下一章 上一章 目录 设置
6、国子监 国子监系东 ...
-
国子监系东齐最高学府,其中授课教学的学士大夫都是赫赫有名的博学大儒,但凡中级官员子女都会坐监读书,就连皇子们也在此挂名,虽然一般不与勋贵子弟同堂学习,但是平日里也能见上几面。
所以,国子监又是勋贵子弟间的社交圈,里面许多的哥儿们成年后都会袭爵,许多姑娘们以后也会成为各大世家的当家主母,东齐下一代的中流砥柱,都在这么一个小小的国子监里。
但是入学国子监,需要通过每年开春和初秋举办的馆试,通过方能挂名。上一世的赵姝自然是没有通过的,因此在这贵女圈中一向插不上话,所以在这金陵城,军功赫赫的大房却比不上二房三房那般更得人心,糟了难的时候竟没有一个宗室愿意伸出援助之手。
曾经的她或许还会怨怼东齐子弟的赤子之心,但经过上一世的种种,便也看清楚了,大难当头,你没有理由要求别人冒着满门尽灭的风险来帮助一个毫无半点情分的宗室家族。
这世间情义之人固有,但人不为己,天诛地灭。
赵姝坐在马车里,有些好奇道,“长姐让我去国子监,所为何事?”
“奴婢不知。”
赵姝碰了个钉子,自知理亏,就也没说话。她与赵莞关系不好,赵莞身边的丫鬟更是觉得她拖累了赵莞,所以对她一向没有好脸色。是以一到国子监,司琴就忙不迭地说,她要去请赵莞,让她在广业堂稍等片刻。

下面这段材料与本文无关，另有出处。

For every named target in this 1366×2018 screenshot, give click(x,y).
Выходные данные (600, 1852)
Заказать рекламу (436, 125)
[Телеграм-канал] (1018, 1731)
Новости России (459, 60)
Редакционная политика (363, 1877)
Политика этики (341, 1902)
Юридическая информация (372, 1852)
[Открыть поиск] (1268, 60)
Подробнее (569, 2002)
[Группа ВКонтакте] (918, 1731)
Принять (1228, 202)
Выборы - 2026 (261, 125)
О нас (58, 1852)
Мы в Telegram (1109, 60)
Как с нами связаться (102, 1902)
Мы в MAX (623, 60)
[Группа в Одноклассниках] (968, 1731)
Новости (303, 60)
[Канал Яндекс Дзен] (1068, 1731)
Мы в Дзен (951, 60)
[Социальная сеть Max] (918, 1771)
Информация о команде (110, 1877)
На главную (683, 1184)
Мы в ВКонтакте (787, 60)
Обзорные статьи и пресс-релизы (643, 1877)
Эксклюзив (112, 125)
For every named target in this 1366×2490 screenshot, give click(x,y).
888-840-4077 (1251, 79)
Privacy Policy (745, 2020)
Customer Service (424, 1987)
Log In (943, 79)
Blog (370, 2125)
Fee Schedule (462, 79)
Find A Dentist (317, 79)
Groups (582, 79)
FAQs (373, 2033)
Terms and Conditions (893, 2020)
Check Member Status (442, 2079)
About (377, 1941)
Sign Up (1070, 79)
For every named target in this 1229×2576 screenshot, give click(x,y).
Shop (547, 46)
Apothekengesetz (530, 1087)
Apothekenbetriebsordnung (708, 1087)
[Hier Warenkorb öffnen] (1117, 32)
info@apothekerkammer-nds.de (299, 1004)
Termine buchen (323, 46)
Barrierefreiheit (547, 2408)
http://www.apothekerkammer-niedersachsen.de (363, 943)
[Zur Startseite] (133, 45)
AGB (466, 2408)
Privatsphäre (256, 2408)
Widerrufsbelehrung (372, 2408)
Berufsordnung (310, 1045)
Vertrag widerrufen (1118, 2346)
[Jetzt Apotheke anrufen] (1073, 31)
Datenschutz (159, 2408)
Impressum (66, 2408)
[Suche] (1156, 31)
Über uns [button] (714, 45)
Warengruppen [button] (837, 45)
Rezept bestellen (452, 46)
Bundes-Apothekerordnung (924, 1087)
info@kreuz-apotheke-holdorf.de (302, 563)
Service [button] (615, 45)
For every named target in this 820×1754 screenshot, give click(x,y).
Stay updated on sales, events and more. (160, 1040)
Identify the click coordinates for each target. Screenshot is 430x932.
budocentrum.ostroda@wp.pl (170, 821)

因为到的时辰已晚,学堂里已然开课,偌大一个国子监,只有零星几个公子小姐歇息在广业堂里,闲聊着最近金陵城里的趣事,诸如景国公家的小公子进了京城,柴郡主又求了祝太后赐婚,宁王殿下要选谁做伴读等等。
“话说,你们知道宁王殿下想要选谁作伴读吗?”说话的是名粉衫少女,自以为放低了声音,却让整个广业堂的人都听了个一清二楚。
“听说是大将军家的千金!”
这话一出,一旁的几名少女也凑了过来,七嘴八舌道,“大将军家,哪个大将军,莫非……”
“还能是哪个,赵将军家的次女赵姝啊!她痴恋宁王殿下的事情人尽皆知,听说为了伴读之事,还闹了不少笑话!”
众人皆是恍然大悟的模样,还聚在一起讨论了起来。
菱香和凉杏有些紧张地看了赵姝一眼,却见她正目不转睛地盯着墙上贴着的字画,看得很是认真。
那粉衣少女见聚过来的人多了,说得更是起劲,“想那骠骑大将军之名是多么威武,在西北赫赫有名受万人敬仰,谁知家里却出了个草包,赵姝容貌一般,气质也不出众,才学更是连国子监的馆试都没通过,居然还妄想高攀宁王,真是让人看笑话。”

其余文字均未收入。